The sci-fi thriller ‘Infinity Chamber’ falls into this category, a low budget indie film about a man who wakes up in a futuristic jail cell and has no idea what’s going on nor any recollection of being arrested. Locked room mysteries of this nature require some patience on the part of the viewer and most of the film focuses on Frank (Christopher Soren Kelly) trying to unravel the puzzle by interacting with a seemingly omniscient Siri-like computer.

The best parts of the film are his flashbacks — if that’s what they are — to a chic coffee shop staffed by a woman named Gabby (Cassandra Clark). When there, he variously wanders in to have coffee, flirts with Gabby, paranoidly hides from the government-controlled occupant scanning device on the wall or just sits, blankly, as other patrons swirl around him. Are these related to why he has been imprisoned? Or are these sequences part of the computer’s brain probe, seeking to extract information out of him?

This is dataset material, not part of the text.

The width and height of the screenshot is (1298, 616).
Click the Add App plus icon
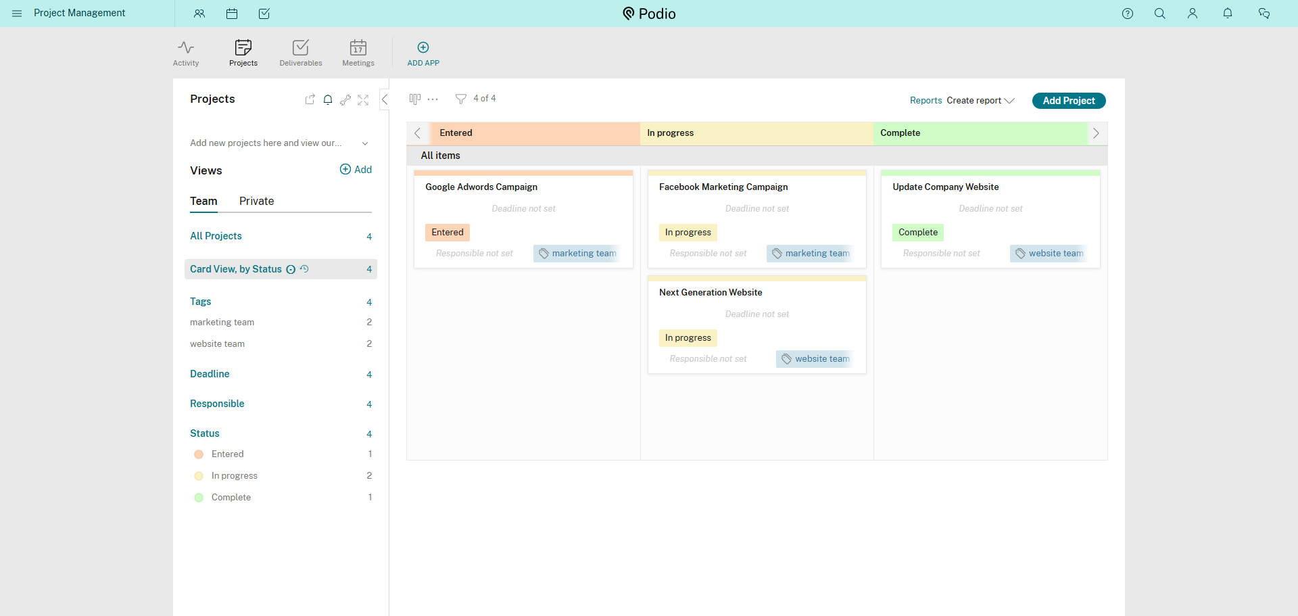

There’s a good movie buried in ‘Infinity Chamber,’ but the film gets bogged down and Kelly isn’t a good enough actor to keep us anxious and eager to learn what happened, what crime he committed to be imprisoned, and how he can escape. The last reel wraps up the story by utilizing a sci-fi trope that left me feeling rather dissatisfied too. This is where a tiny twist at the very end a la ‘Inception‘ could have made ‘Infinity Chamber’ far more interesting, a surprise ending that would have given the entire story more depth. ‘Nuf said on that so I avoid spoilers, though.

Now available on various video on demand services, ‘Infinity Chamber’ is okay as a lower budget sci-fi film. Worth a watch if you tire of the big tentpole films, and it could be an interesting double feature with another futuristic prison film like ‘Escape Plan,’ though big budget vs. little budget would definitely come into play.